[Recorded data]
────────────────────────────────────────

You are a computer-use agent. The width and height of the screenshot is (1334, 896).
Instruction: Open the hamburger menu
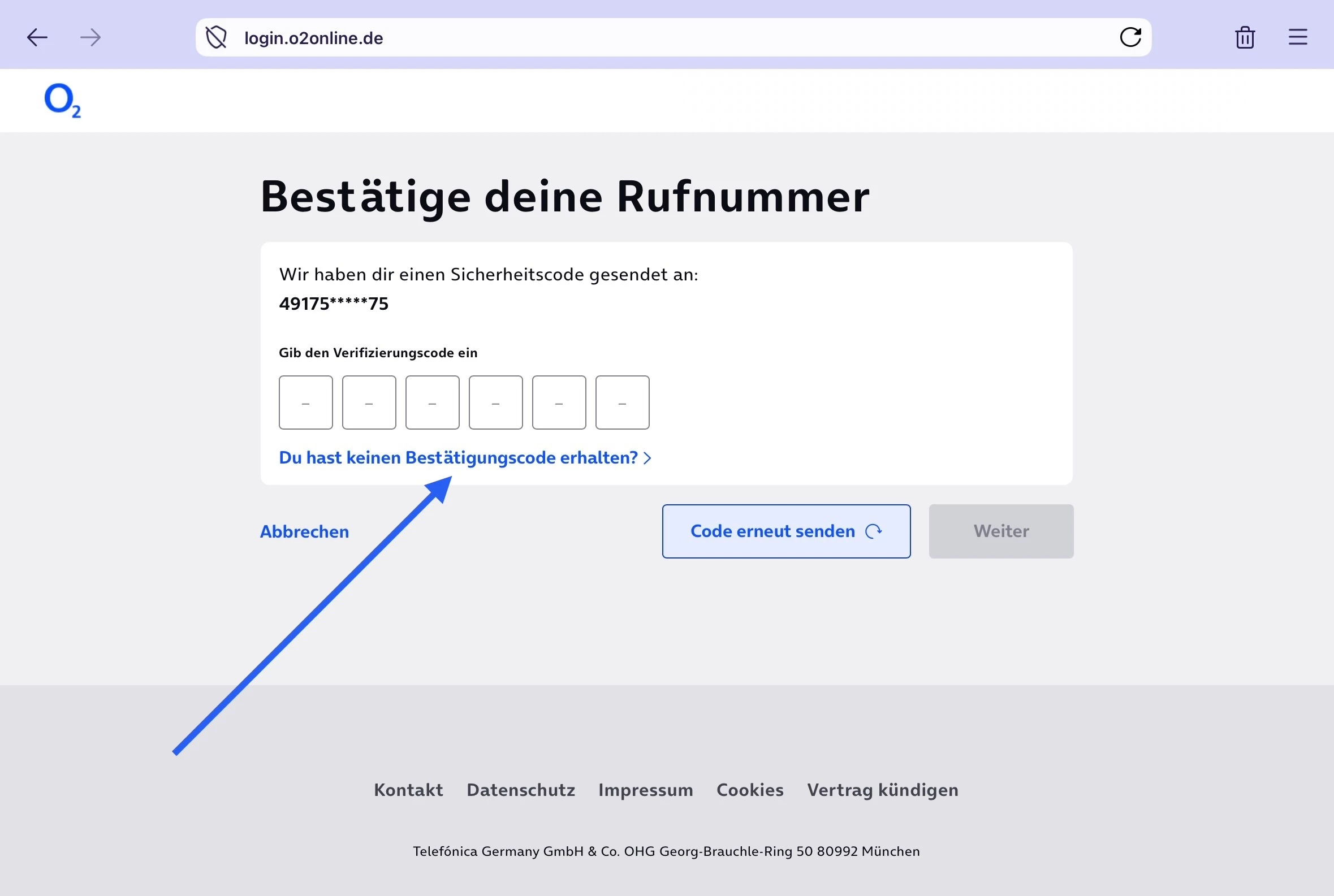click(1297, 38)
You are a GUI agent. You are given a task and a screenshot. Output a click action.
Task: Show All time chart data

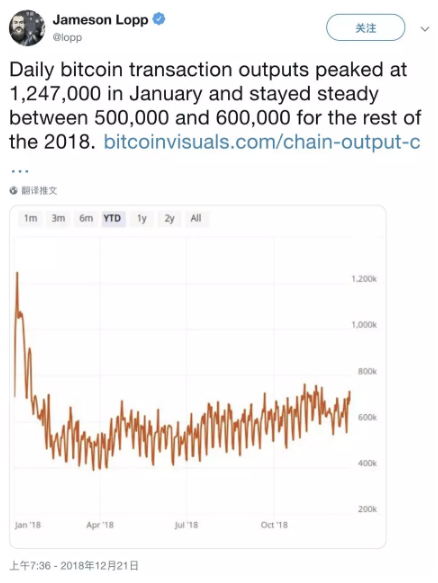[196, 218]
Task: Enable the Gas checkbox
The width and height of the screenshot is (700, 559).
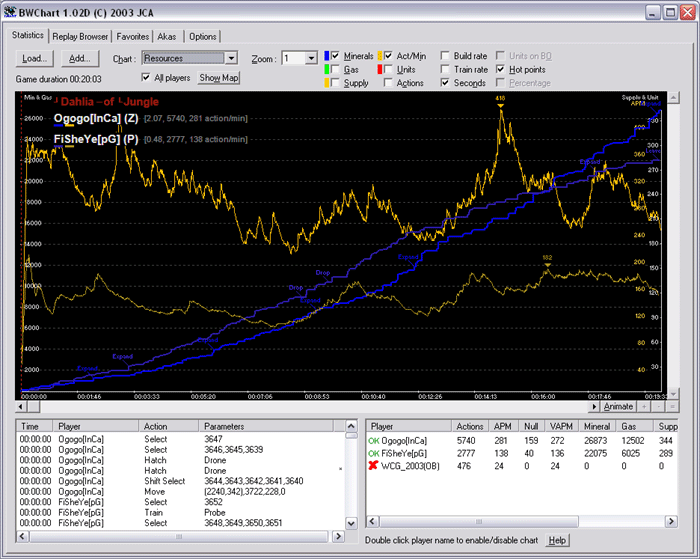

────────────────────────────────────────

_The task:_ Copy out every line of the rows above, requests included, and scale only the coordinates in the answers by 2.15, rounding each to a whole number with halves going up. Leave the pictures out.

_The response:_
You are a computer-use agent. The width and height of the screenshot is (1334, 896).
Instruction: Open the hamburger menu
click(2789, 82)
You are a GUI agent. You are given a task and a screenshot. Output a click action.
Task: Show All time chart data

[421, 469]
Task: Enable the Gas checkbox
The width and height of the screenshot is (700, 559).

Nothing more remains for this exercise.